Traditionally, most agricultural products left the valley as commodities, entering a system where producers captured only about 15 cents of every retail dollar. Local producers are challenging that model and reclaiming control over pricing, relationships, and the story behind their food. Direct-to-consumer sales, farmers markets, restaurant partnerships, and regional distribution platforms are becoming foundational to their business model.

At Hayden Fresh Farm, Colby and Michelle Townsend have built their operation around that reality. What began as a necessity (figuring out how to generate two incomes from 40 acres), has evolved into a diversified system spanning eggs, poultry, pork, and hay, all supported by direct relationships with customers. But their ambitions go further. Like many producers, they see the inefficiencies in spending up to 30% of their time on marketing and distribution.

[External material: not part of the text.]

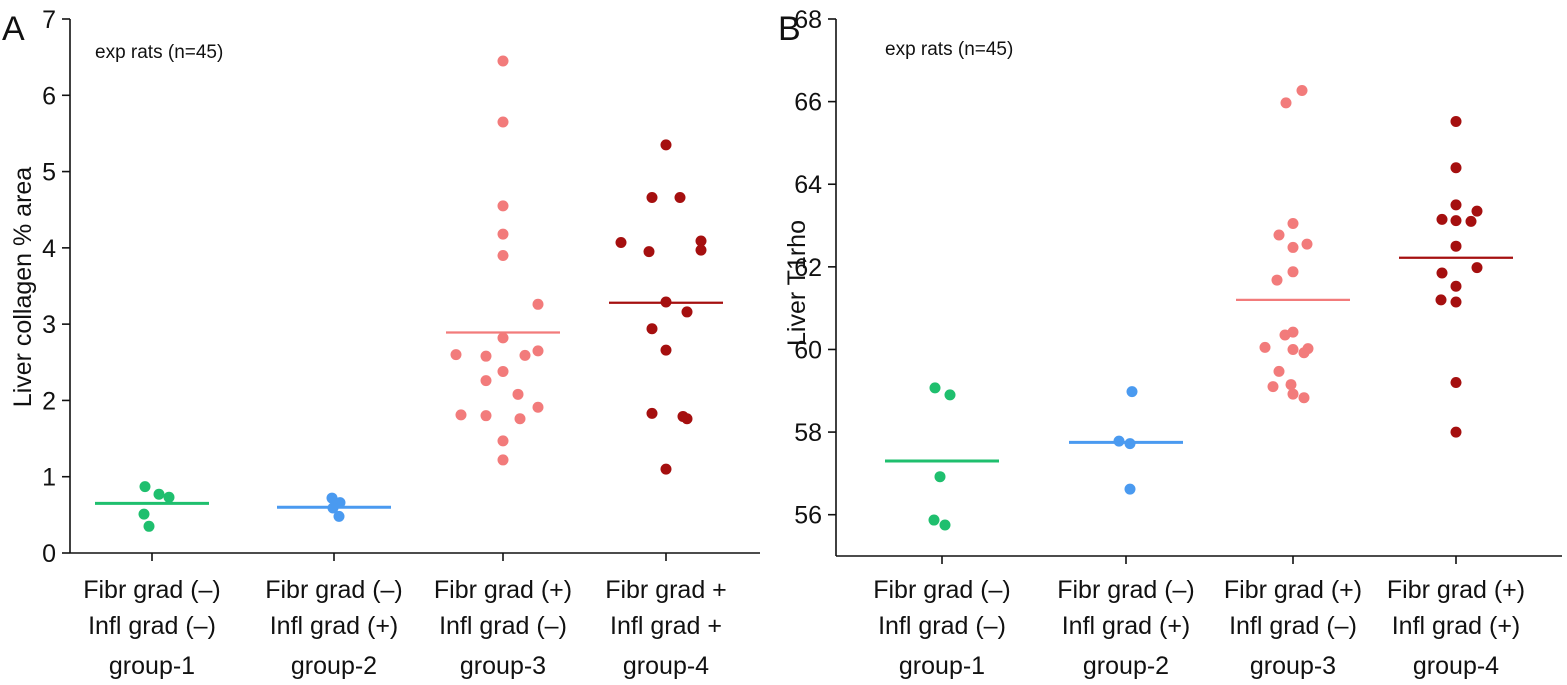 This screenshot has height=685, width=1567. What do you see at coordinates (808, 268) in the screenshot?
I see `y-tick-label: 62` at bounding box center [808, 268].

As 2026 Legacy Award winners, the Townsends have channeled their creativity and energy into building a regional food hub. With help from the Community Ag Alliance (CAA), they are making that vision a reality. Through the CAA’s Yampa Valley Foods, they’ve established an aggregated marketplace where nearly 100 local producers can “back the truck up,” as Colby puts it. Sales are growing, participation is expanding, and more importantly, producers are retaining a greater share of each dollar. In the process, they’ve reduced the individual burden on producers while expanding access to local food.

“When you buy local, you’re not just buying food,” Townsend says. “You’re supporting the land, the people, and the whole system behind it.” It also provides critical regional food security.

This kind of market innovation is essential in a high-cost region like Routt County. To compete, many producers are working together, sharing infrastructure, knowledge, and markets in ways that strengthen the entire system. Together, they’re ensuring that farming and ranching remain viable and profitable enough to endure.

 

Why Agriculture Matters

Agriculture in the Yampa Valley supports jobs, preserves open space, maintains wildlife habitat, and sustains the cultural identity that draws people to the region in the first place. But it’s also fragile.

Rising land values, water constraints, and economic pressures all threaten the viability of working lands. Without innovation on the land, in education, and in markets, those pressures could tip the balance. Today’s producers aren’t abandoning tradition, they’re evolving it. They’re creating operations that are sustainable, scalable and economically viable. In a valley defined by its landscapes, it’s easy to overlook the ingenuity required to sustain them. But make no mistake: today’s farmers and ranchers are not just caretakers of the past, they are engineers of the future.